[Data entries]
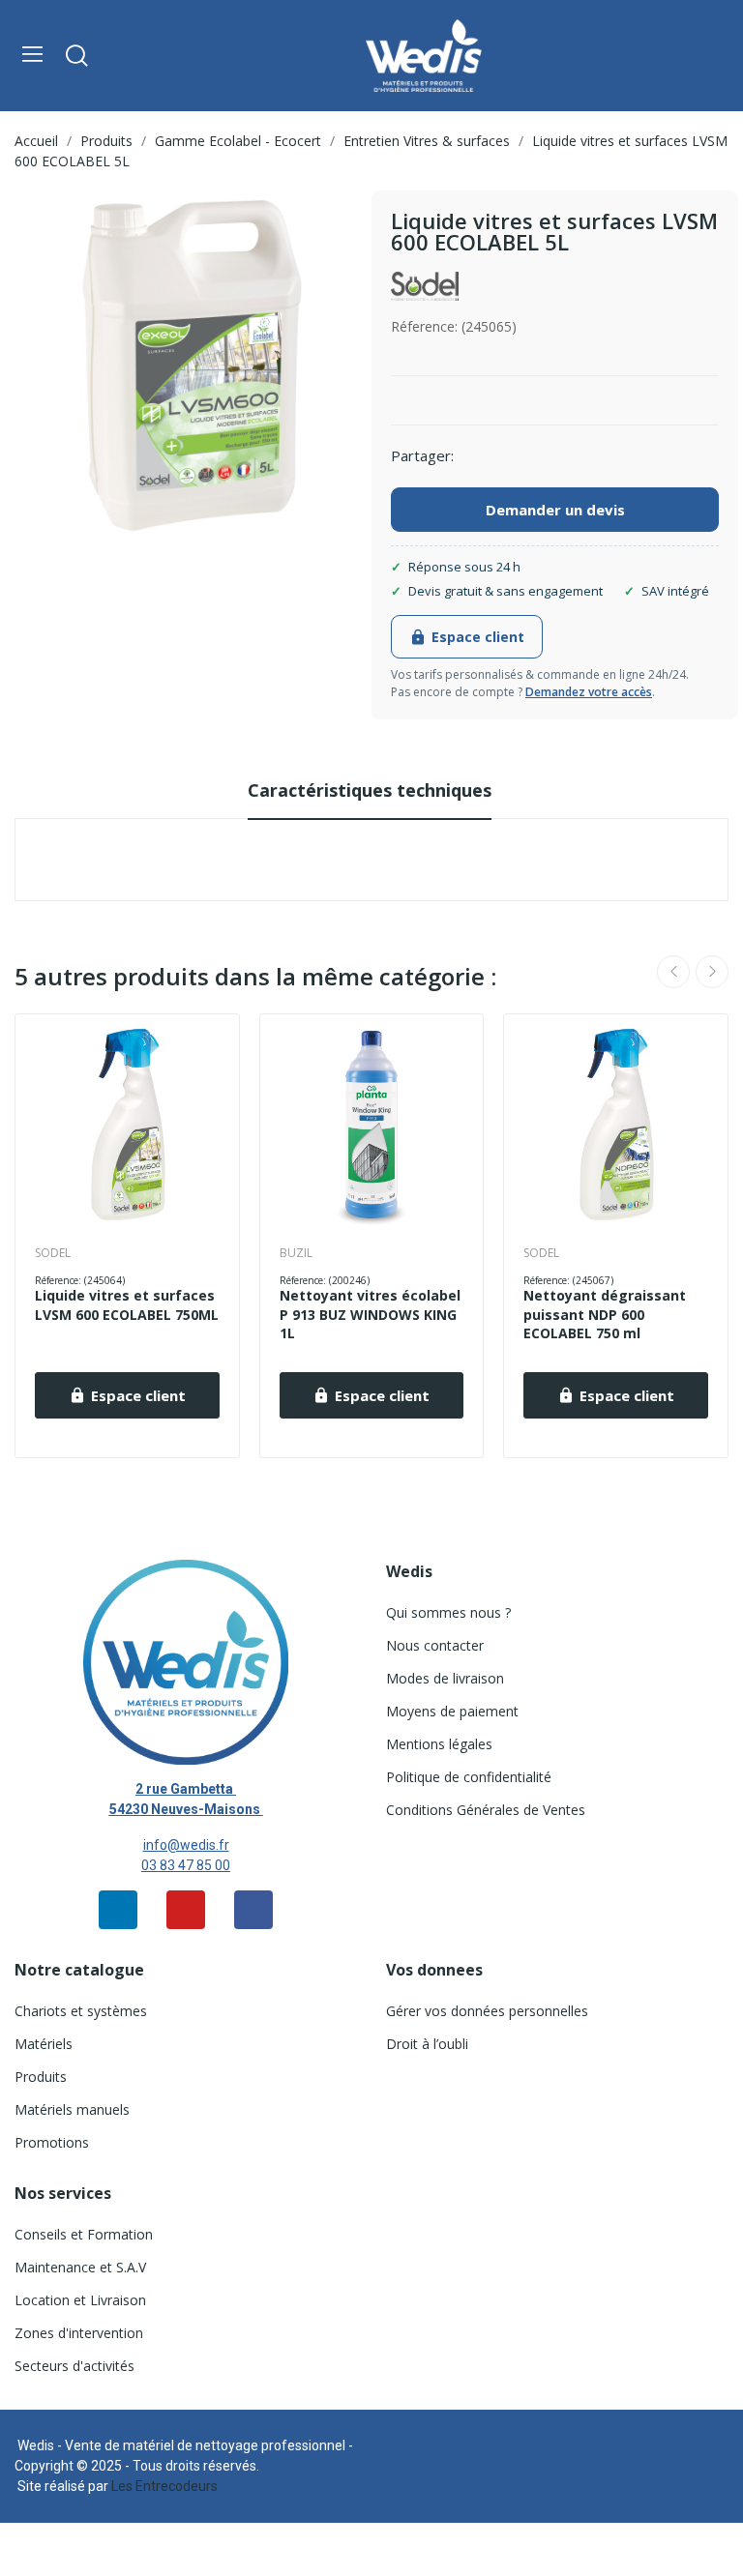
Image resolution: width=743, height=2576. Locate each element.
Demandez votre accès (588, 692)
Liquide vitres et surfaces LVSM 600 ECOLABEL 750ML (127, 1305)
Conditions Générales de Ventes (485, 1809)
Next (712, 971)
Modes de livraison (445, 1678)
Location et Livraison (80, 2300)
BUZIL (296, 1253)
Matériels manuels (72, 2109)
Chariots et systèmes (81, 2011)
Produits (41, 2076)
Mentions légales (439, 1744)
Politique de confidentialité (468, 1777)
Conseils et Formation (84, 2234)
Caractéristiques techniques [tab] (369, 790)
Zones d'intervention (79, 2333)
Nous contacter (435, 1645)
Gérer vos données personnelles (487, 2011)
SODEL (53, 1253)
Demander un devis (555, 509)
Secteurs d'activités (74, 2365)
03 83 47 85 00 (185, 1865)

[Instructions for the task] Quote all the lines above exactly as given. Do not include the pictures.

[Response area]
Image resolution: width=743, height=2576. Locate each element.
Demandez votre accès (588, 692)
Liquide vitres et surfaces LVSM 600 ECOLABEL 750ML (127, 1305)
Conditions Générales de Ventes (485, 1809)
Next (712, 971)
Modes de livraison (445, 1678)
Location et Livraison (80, 2300)
BUZIL (296, 1253)
Matériels manuels (72, 2109)
Chariots et systèmes (81, 2011)
Produits (41, 2076)
Mentions légales (439, 1744)
Politique de confidentialité (468, 1777)
Conseils et Formation (84, 2234)
Caractéristiques techniques [tab] (369, 790)
Zones d'intervention (79, 2333)
Nous contacter (435, 1645)
Gérer vos données personnelles (487, 2011)
SODEL (53, 1253)
Demander un devis (555, 509)
Secteurs d'activités (74, 2365)
03 83 47 85 00 (185, 1865)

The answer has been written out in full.